Exercise instructions =>
(1) In the Miss SA 2014 article, at which hotel were the semi-finalists announced?
(2) Write the next part of the Miss SA 2014 article, starting after its last paragraph.

Reading text =>
▬▬▬▬▬▬
Kulani Nkuna
3 minute read
10 Dec 2013
6:00 am

Miss SA 2014: Beyond beauty

Kulani Nkuna

As the semi-finalists for the 2014 Miss South Africa competition walked onto the stage, each contestant was "more lovely than the last"

INSPIRATION. Alyssa Arendse from the Western Cape wants to empower women if she wins Miss SA 2014. Pictures: Refilwe Modise.

In Quentin Tarantino’s Inglourious Basterds there is a scene in which the cruel Colonel Hans Landa (Christoph Waltz), tells a farmer whom he suspects is harbouring Jews: “Monsieur LaPadite, the rumours I have heard in the village about your family are all true. Your wife is a beautiful woman. And each of your daughters is more lovely than the last.”

The announcement of the semi-finalists for the 2014 Miss South Africa competition at the Maslow Hotel had a similar feeling. Impressed, some members of the media made impromptu bets as to who would win the pageant, only to change their minds when the next finalist appeared.

It was a diverse line-up comprising contestants from all nine provinces. And while they were united in their beauty, each wo-man was clearly an individual with strong views. Some are qualified film-makers, one is an outspoken feminist, another believes in keeping it natural (referring to the controversy about wearing weaves) and there was also a budding businesswoman.

The perception regarding beauty queens has changed over the years, but there were still many models here, some of whom have been in the beauty pageant industry for years, often competing in competitions from an early age.

“The women here are completely different, and their bodies very different as well,” says Ashleigh Burton, a feminist.

“I am passionate about feminism. Feminists will often say that beauty pageants objectify women’s bodies. But the reason I entered Miss South Africa is because it has never been branded as a beauty pageant; it has always been about empowering women. I’m sure there will be a backlash from the feminist community, but for me there are a lot of strands of feminism.”
▬▬▬▬▬▬
Dataset content =>
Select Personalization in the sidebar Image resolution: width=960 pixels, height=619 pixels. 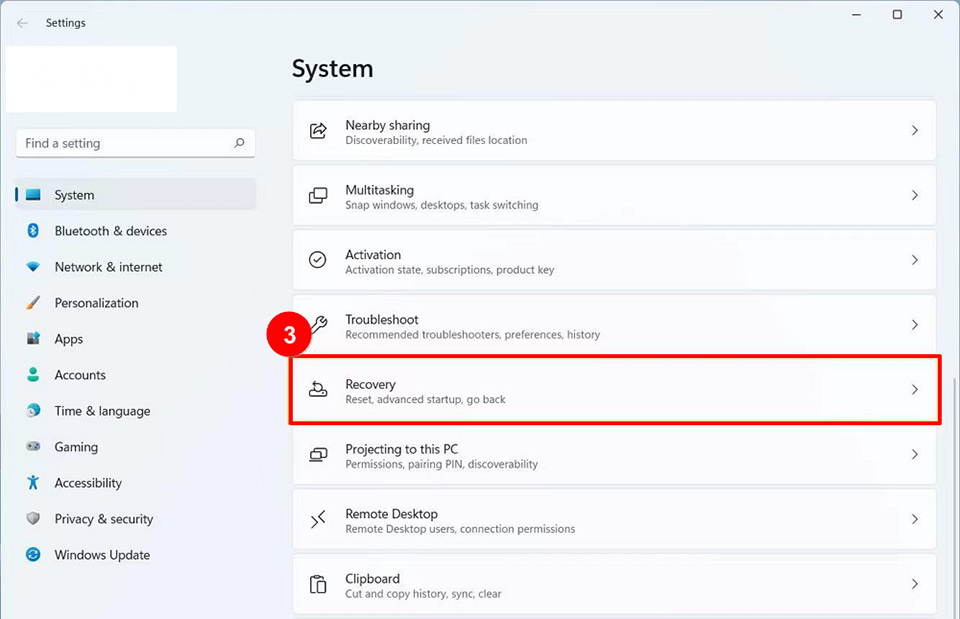point(96,303)
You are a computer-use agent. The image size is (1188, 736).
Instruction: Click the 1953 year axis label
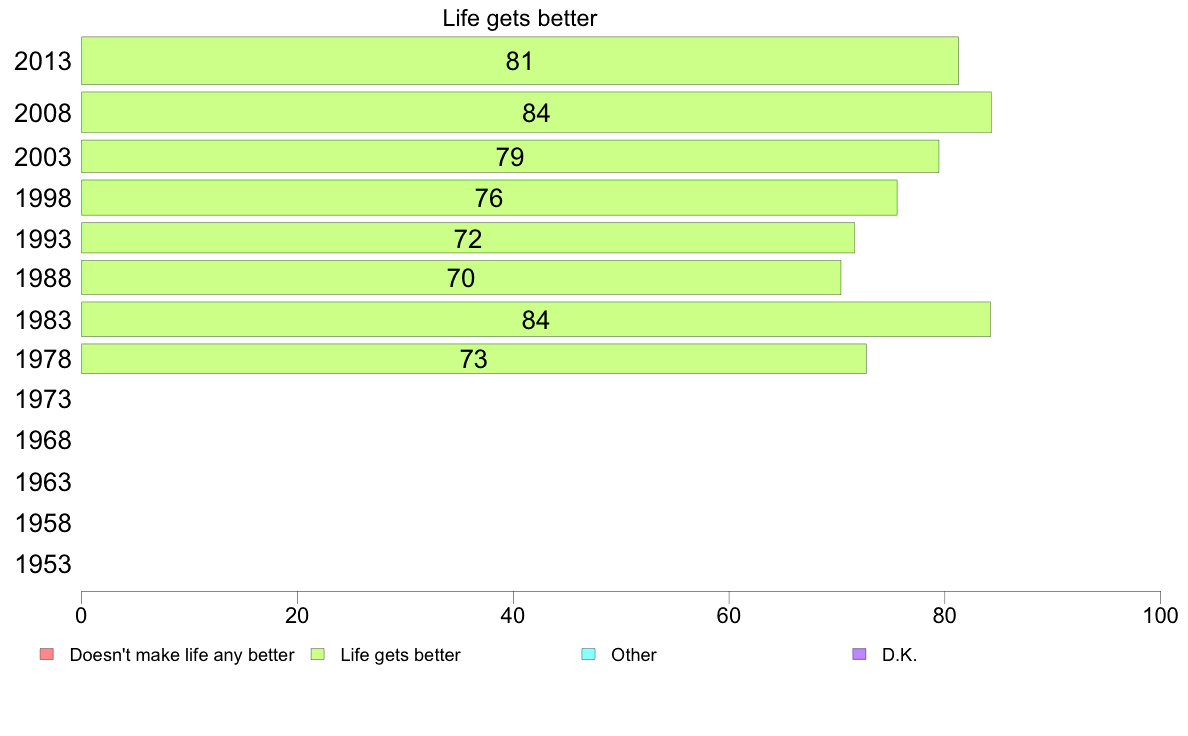point(43,565)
▬▬▬▬▬▬
Expected results =>
(1) The Maslow Hotel

(2)
Nomhle Mtshali from KwaZulu-Natal is a first-time entrant, which may explain her decision to keep her natural hair devoid of extensions and weaves. “I have always been a very natural person,” Mtshali says. “I don’t have a problem with weaves, but I prefer my own hair.”

While some trends in the cosmetic scene have been ignored by Miss South Africa entrants this year, fitness and healthy bodies remain a constant. “I have a personal trainer whom I see twice a week,” says Alyssa Arendse from the Western Cape.

“I eat healthily – high protein or no starch – and only the good fats. I also keep my mind fresh as well, with lots of reading.”

Dipalesa Mbola entered her first pageant in Sunday school and has been active ever since. In many ways she has the classic look of a beauty queen: she is tall, slim and has an eloquent routine for answering questions. She was placed in the top five of Miss Mamelodi Sundowns and is determined to win Miss South Africa.

“I feel at home the most when I’m on stage or ramp,” Mbola says. “Once everybody is looking at me, I am at my happiest.”

The 33 semi-finalists come from around the country. Gauteng boasts 12 contenders, followed by the Western Cape with nine, Kwa-Zulu Natal with five and the Free State and Mpumalanga with two each. The Eastern Cape, Limpopo and North West each have one entrant.

The judging panel includes radio host Anele Mdoda for the second time; DJ Black Coffee, and magazine editor Pnina Fenster.